* Work required *
Transcribe exactly, please, the line bearing "You are a computer-use" and all later lines through the end of the records, with the pictures left out.

(Saved entries)
##########
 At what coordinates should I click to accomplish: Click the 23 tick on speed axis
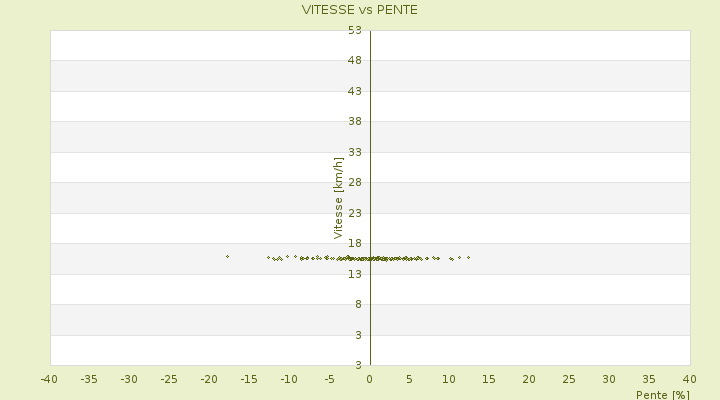coord(355,213)
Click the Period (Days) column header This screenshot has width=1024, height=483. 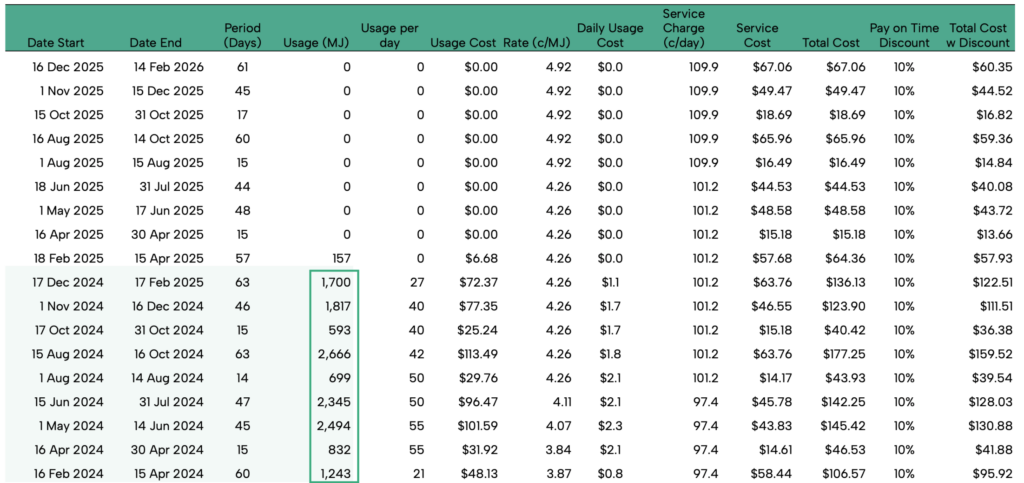click(x=242, y=36)
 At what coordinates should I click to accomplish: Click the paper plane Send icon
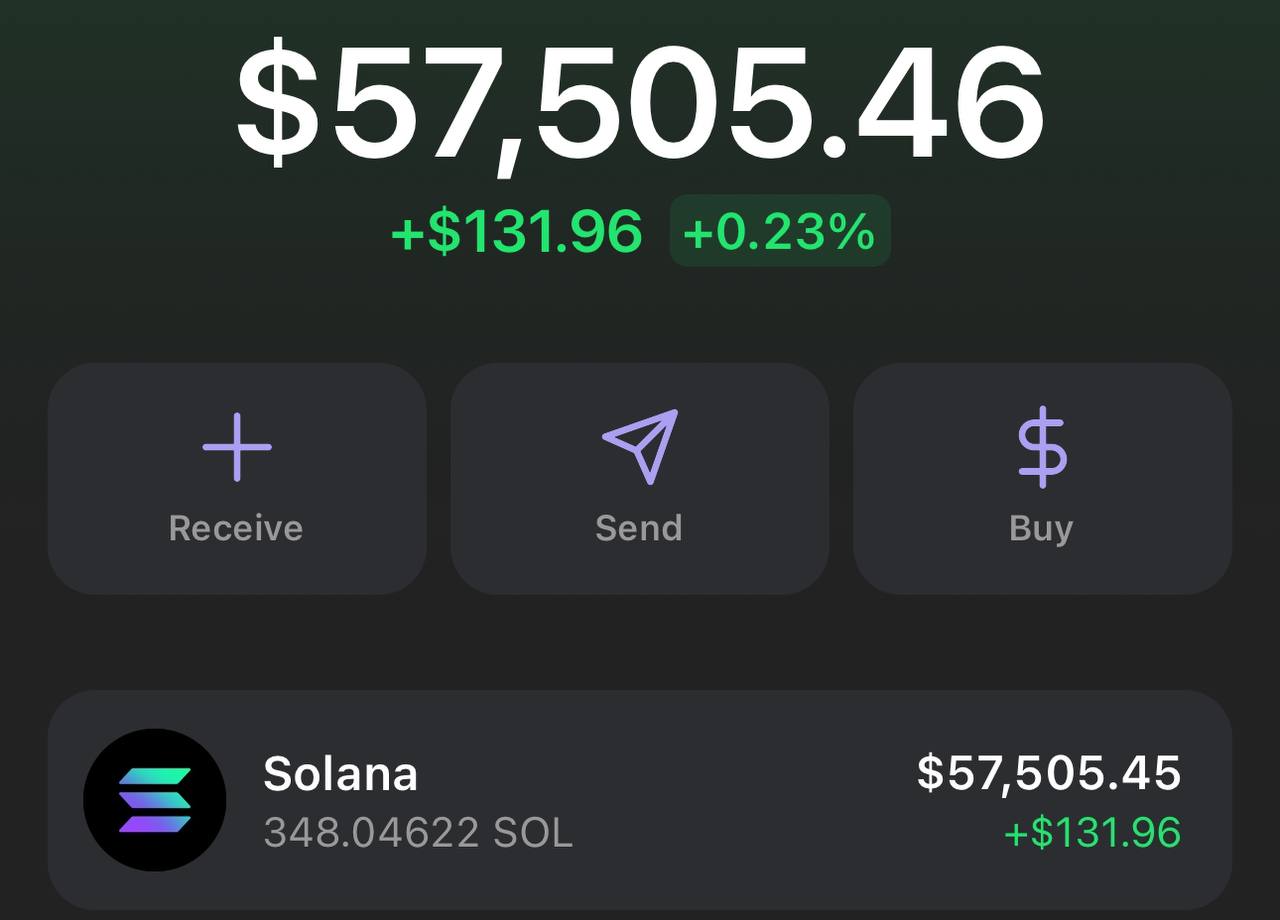(639, 447)
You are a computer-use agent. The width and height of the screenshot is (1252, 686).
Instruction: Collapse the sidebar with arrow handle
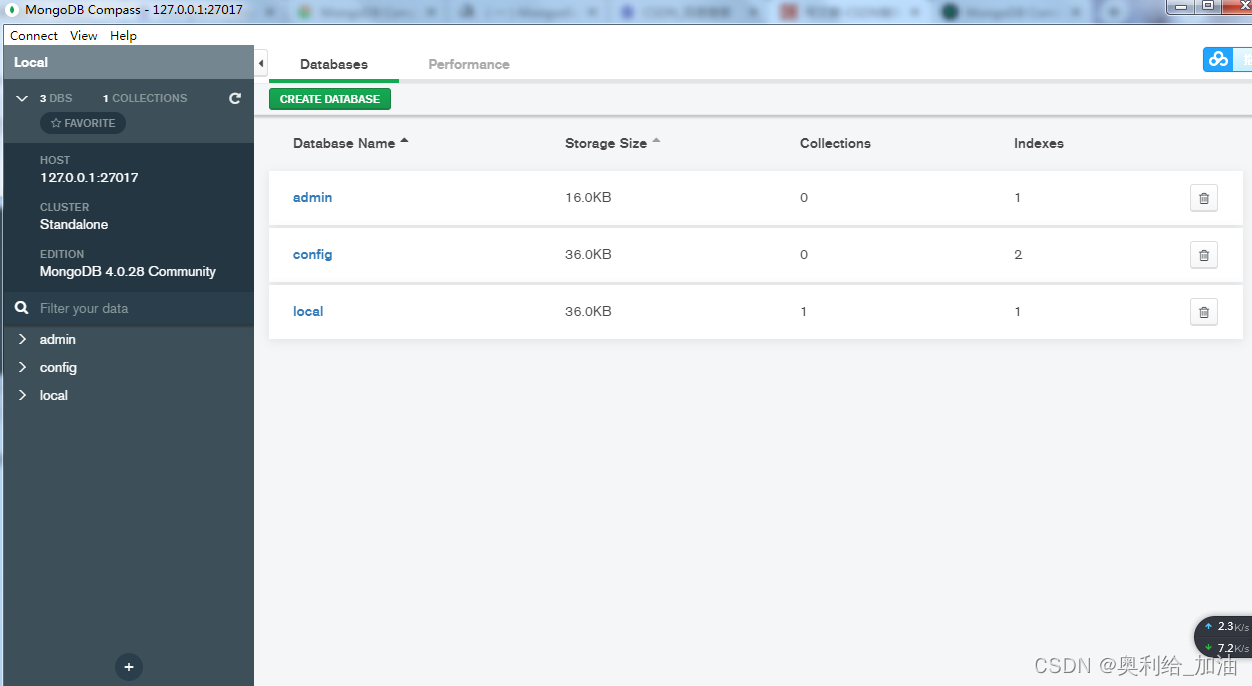[x=261, y=64]
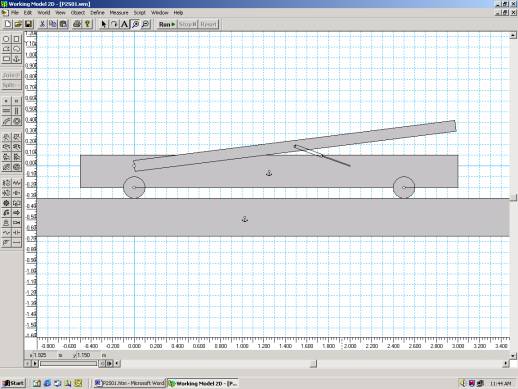Click the Reset button

click(x=208, y=24)
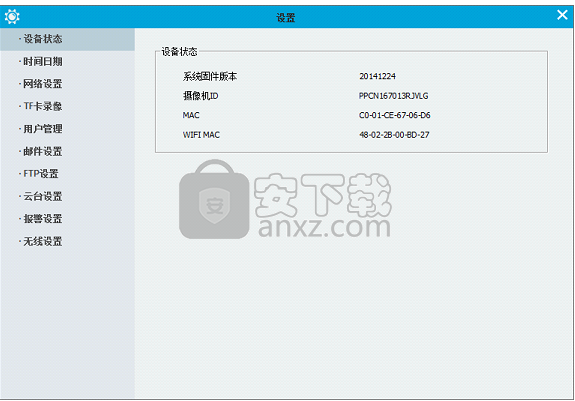Open 无线设置 in the sidebar
The width and height of the screenshot is (575, 401).
[67, 242]
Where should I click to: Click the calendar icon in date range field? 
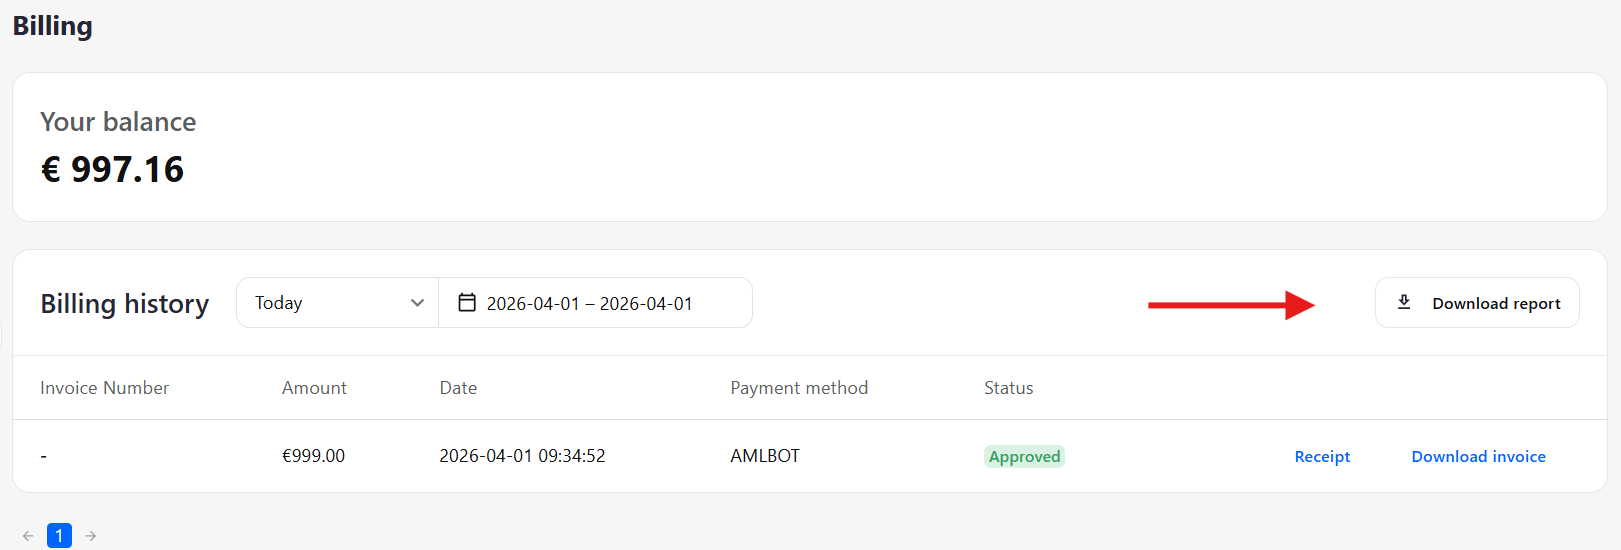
##########
* Exercise output *
You are a computer-use agent. The width and height of the screenshot is (1252, 686).
Instruction: Collapse the sidebar with arrow handle
[x=261, y=64]
Click the Reset button

click(x=208, y=24)
Open 无线设置 in the sidebar
The width and height of the screenshot is (575, 401).
[67, 242]
Where should I click to: Click the calendar icon in date range field? 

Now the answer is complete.